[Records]
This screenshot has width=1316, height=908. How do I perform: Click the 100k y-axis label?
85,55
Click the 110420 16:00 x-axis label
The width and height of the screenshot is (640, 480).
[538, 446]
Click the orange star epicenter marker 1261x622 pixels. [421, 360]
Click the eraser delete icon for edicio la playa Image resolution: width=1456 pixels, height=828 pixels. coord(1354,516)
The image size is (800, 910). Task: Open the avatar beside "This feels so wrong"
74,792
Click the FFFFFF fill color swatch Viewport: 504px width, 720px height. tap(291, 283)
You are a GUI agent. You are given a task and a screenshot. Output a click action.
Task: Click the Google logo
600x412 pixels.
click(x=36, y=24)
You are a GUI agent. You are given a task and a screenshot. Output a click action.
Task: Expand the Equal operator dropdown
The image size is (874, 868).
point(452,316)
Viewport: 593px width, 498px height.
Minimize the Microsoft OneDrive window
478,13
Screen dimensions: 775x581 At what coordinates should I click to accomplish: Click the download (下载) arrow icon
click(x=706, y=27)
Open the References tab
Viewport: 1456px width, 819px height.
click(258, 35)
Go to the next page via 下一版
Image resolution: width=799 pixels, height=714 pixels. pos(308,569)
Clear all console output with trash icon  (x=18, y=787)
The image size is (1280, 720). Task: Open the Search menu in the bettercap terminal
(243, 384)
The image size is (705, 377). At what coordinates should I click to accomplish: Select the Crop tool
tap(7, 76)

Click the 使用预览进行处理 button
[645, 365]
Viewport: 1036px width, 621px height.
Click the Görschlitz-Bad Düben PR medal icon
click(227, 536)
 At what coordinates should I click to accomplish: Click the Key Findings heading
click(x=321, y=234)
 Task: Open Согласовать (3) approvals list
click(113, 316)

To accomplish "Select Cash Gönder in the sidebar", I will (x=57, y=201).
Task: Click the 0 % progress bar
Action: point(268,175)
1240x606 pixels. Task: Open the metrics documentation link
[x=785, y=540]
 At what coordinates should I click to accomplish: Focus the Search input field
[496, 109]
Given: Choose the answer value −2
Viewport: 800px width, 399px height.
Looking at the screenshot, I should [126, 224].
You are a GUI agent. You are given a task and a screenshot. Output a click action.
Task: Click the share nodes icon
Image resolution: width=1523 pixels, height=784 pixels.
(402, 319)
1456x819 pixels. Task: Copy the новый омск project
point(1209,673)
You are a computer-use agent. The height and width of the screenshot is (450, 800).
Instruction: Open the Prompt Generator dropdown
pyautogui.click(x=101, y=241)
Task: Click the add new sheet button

Task directions: Format the listing as a Markdown table with the columns Row and Line, starting at the first line of the listing and continuing through the line containing "[x=785, y=540]". Put a row number in Row and the line in Line, and leave out blank lines.

Task output:
| Row | Line |
|---|---|
| 1 | This screenshot has width=1316, height=908. How do I perform: Click the 100k y-axis label? |
| 2 | 85,55 |
| 3 | Click the 110420 16:00 x-axis label |
| 4 | The width and height of the screenshot is (640, 480). |
| 5 | [538, 446] |
| 6 | Click the orange star epicenter marker 1261x622 pixels. [421, 360] |
| 7 | Click the eraser delete icon for edicio la playa Image resolution: width=1456 pixels, height=828 pixels. coord(1354,516) |
| 8 | The image size is (800, 910). Task: Open the avatar beside "This feels so wrong" |
| 9 | 74,792 |
| 10 | Click the FFFFFF fill color swatch Viewport: 504px width, 720px height. tap(291, 283) |
| 11 | You are a GUI agent. You are given a task and a screenshot. Output a click action. |
| 12 | Task: Click the Google logo |
| 13 | 600x412 pixels. |
| 14 | click(x=36, y=24) |
| 15 | You are a GUI agent. You are given a task and a screenshot. Output a click action. |
| 16 | Task: Expand the Equal operator dropdown |
| 17 | The image size is (874, 868). |
| 18 | point(452,316) |
| 19 | Viewport: 593px width, 498px height. |
| 20 | Minimize the Microsoft OneDrive window |
| 21 | 478,13 |
| 22 | Screen dimensions: 775x581 At what coordinates should I click to accomplish: Click the download (下载) arrow icon |
| 23 | click(x=706, y=27) |
| 24 | Open the References tab |
| 25 | Viewport: 1456px width, 819px height. |
| 26 | click(258, 35) |
| 27 | Go to the next page via 下一版 |
| 28 | Image resolution: width=799 pixels, height=714 pixels. pos(308,569) |
| 29 | Clear all console output with trash icon  (x=18, y=787) |
| 30 | The image size is (1280, 720). Task: Open the Search menu in the bettercap terminal |
| 31 | (243, 384) |
| 32 | The image size is (705, 377). At what coordinates should I click to accomplish: Select the Crop tool |
| 33 | tap(7, 76) |
| 34 | Click the 使用预览进行处理 button |
| 35 | [645, 365] |
| 36 | Viewport: 1036px width, 621px height. |
| 37 | Click the Görschlitz-Bad Düben PR medal icon |
| 38 | click(227, 536) |
| 39 |  At what coordinates should I click to accomplish: Click the Key Findings heading |
| 40 | click(x=321, y=234) |
| 41 |  Task: Open Согласовать (3) approvals list |
| 42 | click(113, 316) |
| 43 | To accomplish "Select Cash Gönder in the sidebar", I will (x=57, y=201). |
| 44 | Task: Click the 0 % progress bar |
| 45 | Action: point(268,175) |
| 46 | 1240x606 pixels. Task: Open the metrics documentation link |
| 47 | [x=785, y=540] |